GPT-J is the best performing publicly available Transformer LM in terms of zero-shot performance on various down-streaming tasks.
Komatsuzaki said it allows more flexible and faster inference than TensorFlow and TPU counterparts. More than anything, the project required a substantially smaller amount of time than other large-scale models. JAX, xmap and TPUs are the right set of tools for the quick development of large scale models, he added.
Our model design and hyperparameter choice closely follow those of 6.7B GPT-3 with some differences, including:
- The model was trained on 400 billion tokens from The Pile dataset with 800 GB text.
- Efficient attention (like linear, local or sliding window, etc.) was not used for simplicity, as it would not have significantly improved ‘throughput’ at this scale.
- The dimension of each ‘attention head’ was set to 256, which is more than that of GPT-3 of comparable size. “This noticeably improved the ‘throughput’ with minimal performance degradation,” said Komatsuzaki.
The team made two minor architectural improvements for GPT-J–Rotary embedding for slightly better performance, and placed the attention layer and the feedforward layer in parallel for decreased communication.

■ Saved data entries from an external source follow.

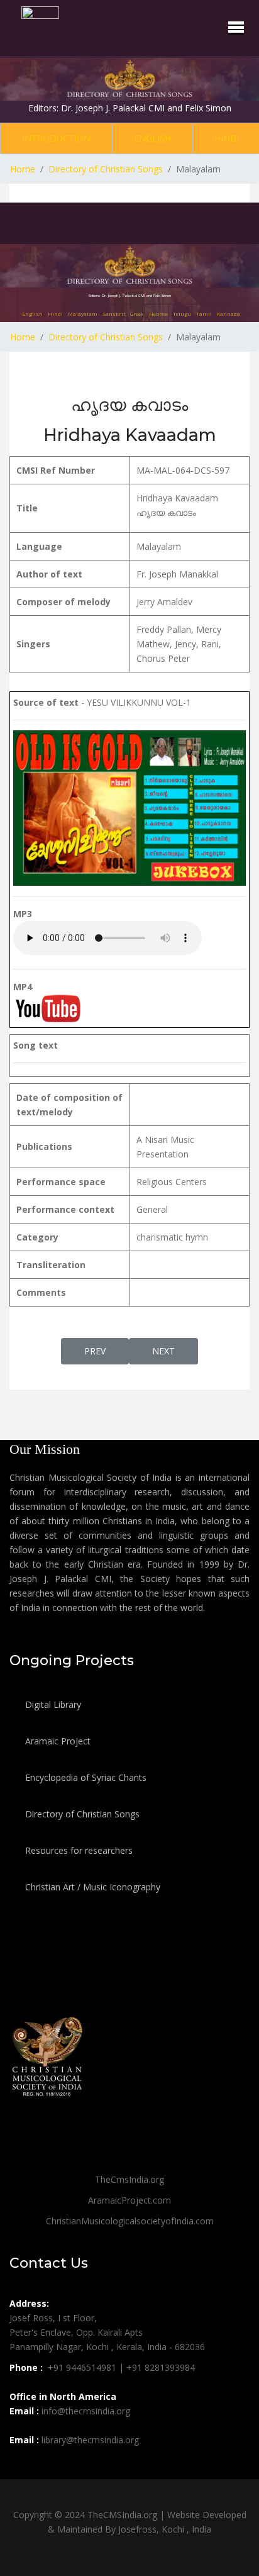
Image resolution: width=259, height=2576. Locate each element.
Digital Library (52, 1704)
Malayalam (82, 313)
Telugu (182, 313)
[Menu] (236, 27)
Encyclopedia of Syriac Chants (84, 1777)
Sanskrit (113, 313)
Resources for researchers (78, 1850)
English (152, 138)
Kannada (228, 313)
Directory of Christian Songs (81, 1814)
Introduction (56, 138)
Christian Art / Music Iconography (91, 1887)
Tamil (204, 313)
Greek (137, 313)
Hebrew (158, 313)
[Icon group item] (20, 2467)
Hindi (227, 138)
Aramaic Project (57, 1741)
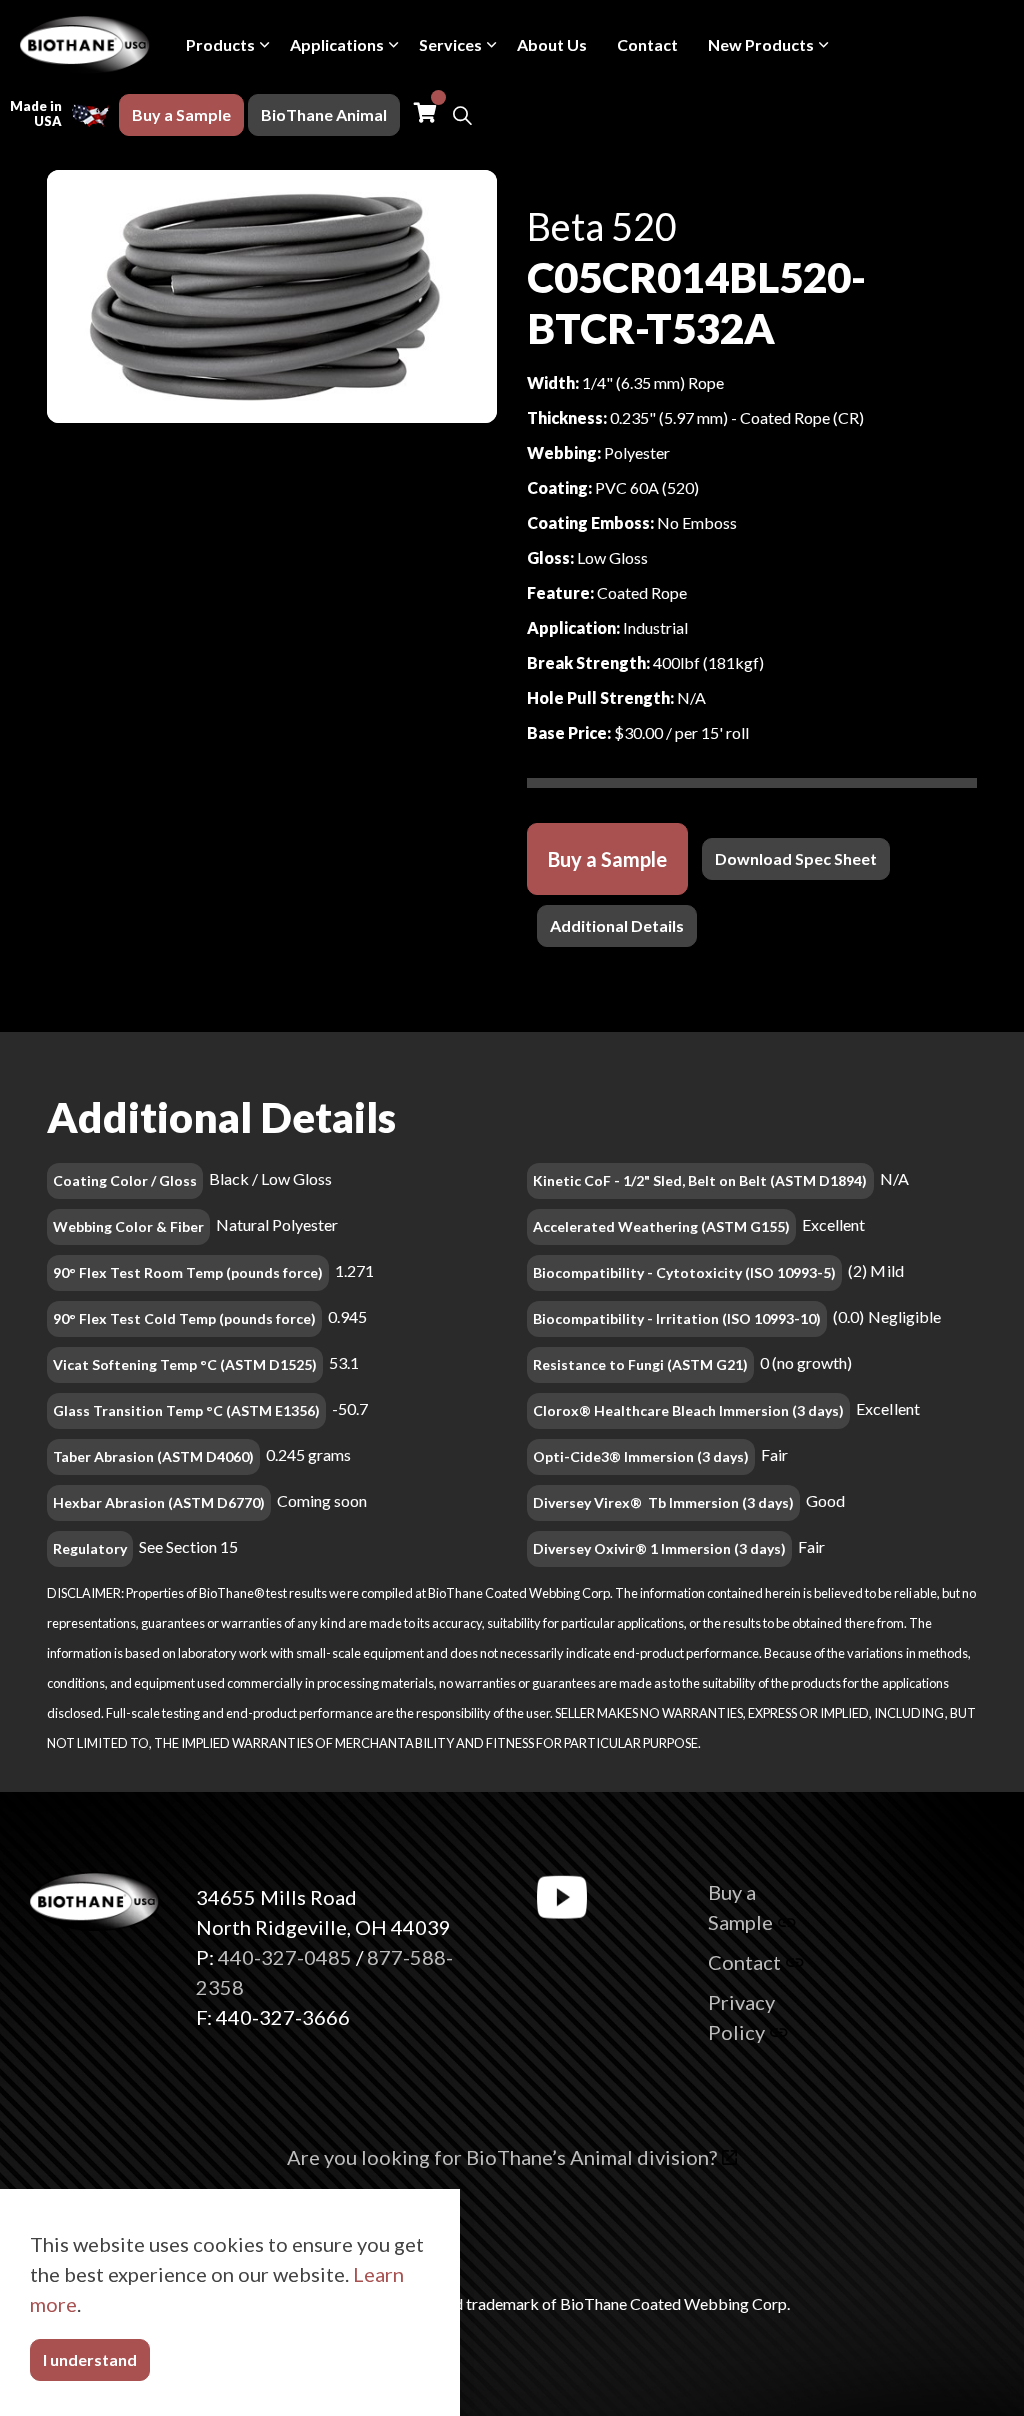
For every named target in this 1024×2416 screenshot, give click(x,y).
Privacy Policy (741, 2017)
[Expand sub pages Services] (492, 45)
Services (450, 44)
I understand (90, 2359)
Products (220, 44)
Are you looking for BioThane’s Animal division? (502, 2157)
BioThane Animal (324, 114)
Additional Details (617, 925)
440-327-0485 (285, 1957)
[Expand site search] (462, 115)
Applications (337, 44)
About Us (552, 44)
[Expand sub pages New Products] (824, 45)
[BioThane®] (85, 45)
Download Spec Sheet (796, 858)
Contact (647, 44)
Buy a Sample (181, 114)
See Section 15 (188, 1546)
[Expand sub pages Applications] (394, 45)
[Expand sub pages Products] (265, 45)
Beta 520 (602, 226)
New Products (761, 44)
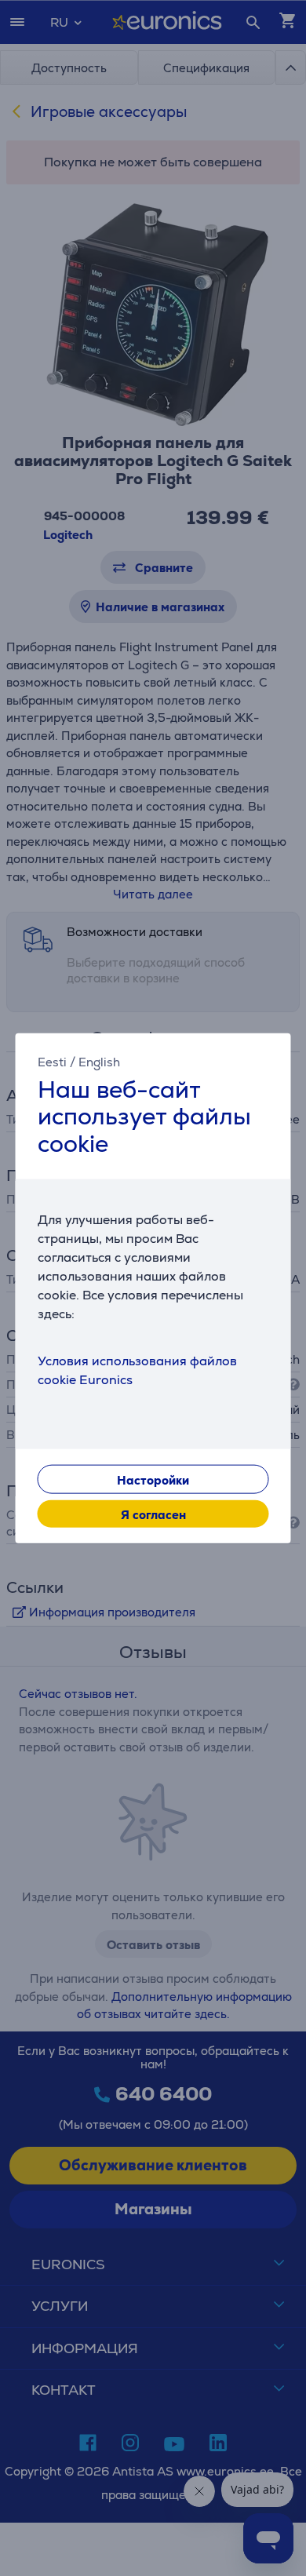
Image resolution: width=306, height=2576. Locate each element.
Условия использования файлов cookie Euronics (137, 1370)
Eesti (52, 1061)
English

As shown in the below table, the zero-shot performance is on par with GPT-3 of comparable size, and the performance gap from GPT-3 is closer than the GPT-Neo models.
Performance across GPT-family of models (Source: Aran Komatsuzaki)
Also, the throughput of the 6 billion GPT-for training (151K tokens/s) is faster than the 2.7 billion GPT-Neo (148k tokens/s) on the same hardware (TPU v3-256 pod), showcasing nearly 125 percent improvement in efficiency.
The hardware has a ‘theoretical maximum’ of 13.4 PFLOPs (Peta floating-point operations per second), and GPT-J achieved 5.4 PFLOPs as measured in the GPT-3 paper (excluding attention computation and ignoring compute-memory tradeoffs like gradient checkpointing). “When taking these additional factors into account, approximately 60% of the theoretical maximum is utilised,” mentioned Komatsuzaki, saying GPT-J took roughly five weeks with TPU v3-256 pod.
GPT-J vs GPT-3
Max Woolf, a data scientist at BuzzFeed, recently tested GPT-J’s coding abilities. He said he ran GPT-J against the test prompts he had used to test GPT-3 a year ago. “The exception is code generation, where GPT-J performed very well, and GPT-3 had performed very poorly,” he wrote, in his blog post, showcasing multiple examples and use cases.
Romero said the results are impressive. He said it is just another GPT model. But on closer look, clear differences emerge. For instance, GPT-J is 30 times smaller than GPT-3 with 175 billion parameters. “Despite the large difference, ‘GPT-J’ produces better code, just because it was slightly more optimised to do the task,” he added.
Further, he said further optimisation could give rise to platforms way better than GPT-3 (and not limited to coding). GPT-3 would become a jack of all trades, whereas the specialised systems would be the true masters, added Romero.
Recently, the Chinese government-backed BAAI introduced Wu Dao 2.0, the largest language model to date, with 1.75 trillion parameters. It has surpassed Google’s Switch Transformer and OpenAI’s GPT-3 in size.